La Regione Campania è stata protagonista al Salone Internazionale del Libro di Torino 2026 con la presentazione dell’edizione 2025/26 del Catalogo IPIC – Inventario del Patrimonio Immateriale della Campania, il registro regionale dedicato alla tutela, alla valorizzazione e alla promozione delle tradizioni, delle pratiche, dei saperi e delle espressioni culturali che rappresentano l’identità delle comunità della Campania.

L’iniziativa rappresenta un’importante occasione per raccontare e valorizzare il patrimonio culturale immateriale della Campania, inteso come insieme di tradizioni, riti, espressioni artistiche e pratiche comunitarie che costituiscono l’identità profonda dei territori, dalle grandi città alle aree interne. Il Catalogo IPIC, infatti, raccoglie e restituisce in forma organica queste esperienze, offrendo uno strumento di conoscenza e promozione rivolto a un pubblico ampio e internazionale, in un contesto di grande visibilità come quello del Salone del Libro, tra i principali appuntamenti culturali europei.
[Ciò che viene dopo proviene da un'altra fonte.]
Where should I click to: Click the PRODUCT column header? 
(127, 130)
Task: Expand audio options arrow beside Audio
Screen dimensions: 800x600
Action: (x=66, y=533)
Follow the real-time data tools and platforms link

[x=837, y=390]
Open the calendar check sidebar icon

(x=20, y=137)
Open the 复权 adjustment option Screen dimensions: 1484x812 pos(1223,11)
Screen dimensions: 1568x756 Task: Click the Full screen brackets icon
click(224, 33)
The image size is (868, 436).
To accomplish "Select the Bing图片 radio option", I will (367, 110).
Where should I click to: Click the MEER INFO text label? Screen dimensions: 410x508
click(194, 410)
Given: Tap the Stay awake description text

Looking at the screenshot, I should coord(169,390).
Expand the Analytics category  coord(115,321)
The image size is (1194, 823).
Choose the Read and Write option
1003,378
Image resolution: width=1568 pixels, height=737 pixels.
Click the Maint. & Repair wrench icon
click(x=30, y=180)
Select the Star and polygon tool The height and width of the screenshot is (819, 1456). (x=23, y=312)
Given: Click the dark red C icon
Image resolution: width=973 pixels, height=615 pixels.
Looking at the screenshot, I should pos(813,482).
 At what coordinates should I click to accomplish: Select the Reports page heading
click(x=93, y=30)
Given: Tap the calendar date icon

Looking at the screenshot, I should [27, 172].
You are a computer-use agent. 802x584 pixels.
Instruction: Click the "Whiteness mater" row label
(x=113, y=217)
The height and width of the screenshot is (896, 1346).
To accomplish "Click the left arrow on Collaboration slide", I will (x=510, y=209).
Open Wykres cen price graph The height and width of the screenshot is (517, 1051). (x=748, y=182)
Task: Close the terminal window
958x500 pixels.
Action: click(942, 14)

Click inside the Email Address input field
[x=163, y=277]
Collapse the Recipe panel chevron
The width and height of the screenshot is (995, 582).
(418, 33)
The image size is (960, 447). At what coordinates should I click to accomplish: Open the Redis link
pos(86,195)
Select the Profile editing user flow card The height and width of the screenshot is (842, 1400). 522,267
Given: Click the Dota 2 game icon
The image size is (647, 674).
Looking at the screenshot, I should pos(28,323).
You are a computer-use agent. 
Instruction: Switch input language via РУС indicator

Ad aprire l’incontro Rosanna Romano, Direttore Generale per le Politiche Culturali e il Turismo della Regione Campania. Il dibattito, moderato dal giornalista Ettore De Lorenzo, ha visto la partecipazione di figure rappresentative del patrimonio culturale campano, tra cui Benedetto Casillo, legato alla tradizione della Festa di Piedigrotta, e Vincenzo Nicolella, studioso di arte presepiale.